My first thought was, “Well, now where will Californians get their heroin?”
But that same day, I read about the murder of a southern Arizona rancher at the hands of drug cartel scouts (http://www.fox11az.com/news/local/89803402.html).
Though I consider myself an inflexible and even theoretically militant supporter of natural human rights – such as the right to purchase, possess, and consume any substance – my admitted preference for indulgent and libertine tendencies causes me to forget how deplorable drug cartels and their associates can be. I guess because I never considered a law enforcement agent to be any less reprehensible than a drug dealer, I would err on the side of sympathizing with the criminal.
But reflecting on the numerous uninvolved, innocent people who die each day in a manner similar to Robert Krentz’s case forced me to reexamine the reality. The same reality that all my principles are based on: everything must eventually be reduced to the individual and the choices made by the individual.
Similarly, the drug cartels must be reduced to the individual. As a collective, it’s only an organization of people providing a service. This is where my judgmental scope has been limited. Because in theory I do support their right to conduct such business. But when it’s broken down to the individuals comprising such an organization as a drug cartel, I should not support their means of conducting business.
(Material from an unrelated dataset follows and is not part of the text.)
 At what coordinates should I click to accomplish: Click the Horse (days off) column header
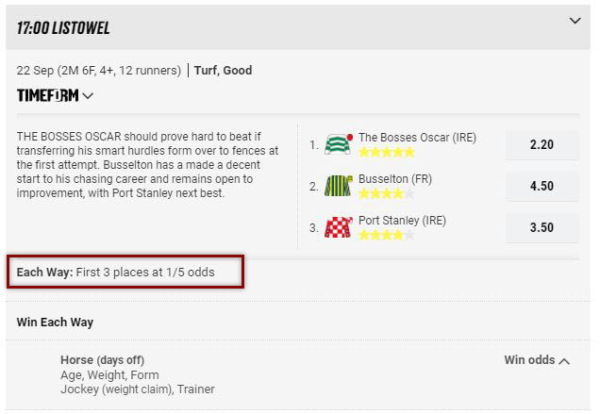click(102, 360)
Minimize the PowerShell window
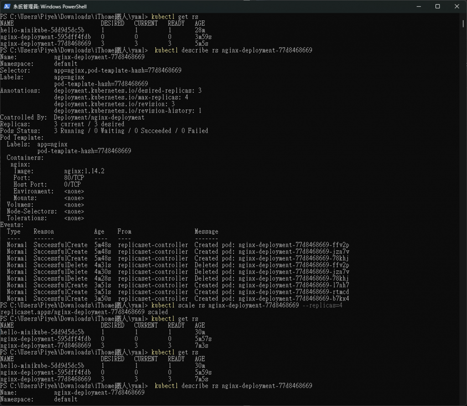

In my opinion, would violence and property crimes decrease if our drug laws were reformed (dissolved)? Yes. In my opinion, are drug users and drug traffickers unjustly persecuted? Yes. But nevertheless, they have made a choice to be involved in illicit practices and when they commit acts of violence and murder, they are only choosing further.
I am now in a position where I deem the law to be evil, and I deem the drug cartels to be evil. I’m left with the fairly simple deduction that when two indefensible ideologies clash, choosing evil becomes the mainstream methodology and to seek morally justifiable alternatives is forgotten or ignored.
-Joe M.
No trackbacks yet.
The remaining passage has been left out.